Melrose, Mass., is transforming its IT infrastructure into a profit center by building a secure, multi-tenant private cloud that can host multiple municipalities and organizations.

As is the case for many CIOs at the state and local level, Melrose CIO Jorge Pazos grapples with financial pressures and a demanding customer base. In 2007, the city began converging multiple data centers to save operating costs. As this process was getting underway, the financial crisis hit, demanding a bold approach that would be sustainable and able to accommodate growth.
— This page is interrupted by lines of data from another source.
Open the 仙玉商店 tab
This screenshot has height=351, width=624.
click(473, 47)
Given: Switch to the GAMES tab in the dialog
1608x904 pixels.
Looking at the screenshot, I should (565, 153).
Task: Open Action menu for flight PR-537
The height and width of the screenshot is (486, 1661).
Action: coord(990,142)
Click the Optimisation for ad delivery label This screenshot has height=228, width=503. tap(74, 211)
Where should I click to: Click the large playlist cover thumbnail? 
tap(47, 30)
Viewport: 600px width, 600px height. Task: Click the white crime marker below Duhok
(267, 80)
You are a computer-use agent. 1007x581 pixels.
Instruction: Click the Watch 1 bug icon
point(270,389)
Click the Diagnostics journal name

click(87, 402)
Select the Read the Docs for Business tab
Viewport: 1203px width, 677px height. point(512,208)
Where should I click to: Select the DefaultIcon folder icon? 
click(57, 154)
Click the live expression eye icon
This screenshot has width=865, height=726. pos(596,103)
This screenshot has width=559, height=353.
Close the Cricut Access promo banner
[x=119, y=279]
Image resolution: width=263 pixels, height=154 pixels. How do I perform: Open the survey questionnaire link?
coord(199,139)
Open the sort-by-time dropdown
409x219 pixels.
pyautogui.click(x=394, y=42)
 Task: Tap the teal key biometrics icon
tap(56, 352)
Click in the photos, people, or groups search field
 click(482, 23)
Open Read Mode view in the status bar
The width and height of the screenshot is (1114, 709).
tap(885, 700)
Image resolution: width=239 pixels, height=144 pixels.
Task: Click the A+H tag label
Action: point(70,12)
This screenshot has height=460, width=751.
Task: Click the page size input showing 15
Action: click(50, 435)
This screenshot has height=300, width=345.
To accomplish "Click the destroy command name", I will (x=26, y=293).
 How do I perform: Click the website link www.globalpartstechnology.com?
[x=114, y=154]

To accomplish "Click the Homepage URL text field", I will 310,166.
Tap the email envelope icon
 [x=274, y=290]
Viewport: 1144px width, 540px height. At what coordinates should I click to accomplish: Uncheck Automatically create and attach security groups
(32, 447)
Pazos believed that functional components in neighboring IT organizations could be pooled to meet the needs of multiple entities through centralized service delivery. The city began exploring how to leverage its IT infrastructure to host data center services for other municipalities — in effect offering nearby cities and towns data center and IT services via a private cloud.

Initially, these surrounding communities were reluctant to relinquish control of their IT assets and move to a service delivery model. But Pazos and the city effectively communicated the key benefits of sharing resources — including cost and time savings — and gradually the towns warmed to the proposition.

Working with Sunnyvale, Calif.-based NetApp, Melrose built a secure, multi-tenant private cloud to replace the legacy data center model. Part of the problem was that the data centers were in disparate geographic locations, the quality of each data center varied widely and ultimately there was no scalability. Additionally, data, compliance and operational demands were being placed on the technology that didn't match fiscal reality.

The regionalization of IT services has helped to reduce the time and money municipalities spend managing IT and shift the focus to consuming IT services. With a flexible IT platform in place, the regionalized private cloud enabled Melrose to connect 18 sites and extend services to hundreds of municipalities. Early customers included Essex, Mass., which in late 2011 entered into the first regional IT agreement in Massachusetts, agreeing that data center operations would be migrated from the town's facilities to a hosted environment on Melrose infrastructure.

By converting an unsustainable data center model and cost center into an efficient, scalable revenue center, Melrose has enabled new revenue streams to feed government investments, has reduced infrastructure and energy costs, and now has the ability to grow the service model quickly to support more constituents.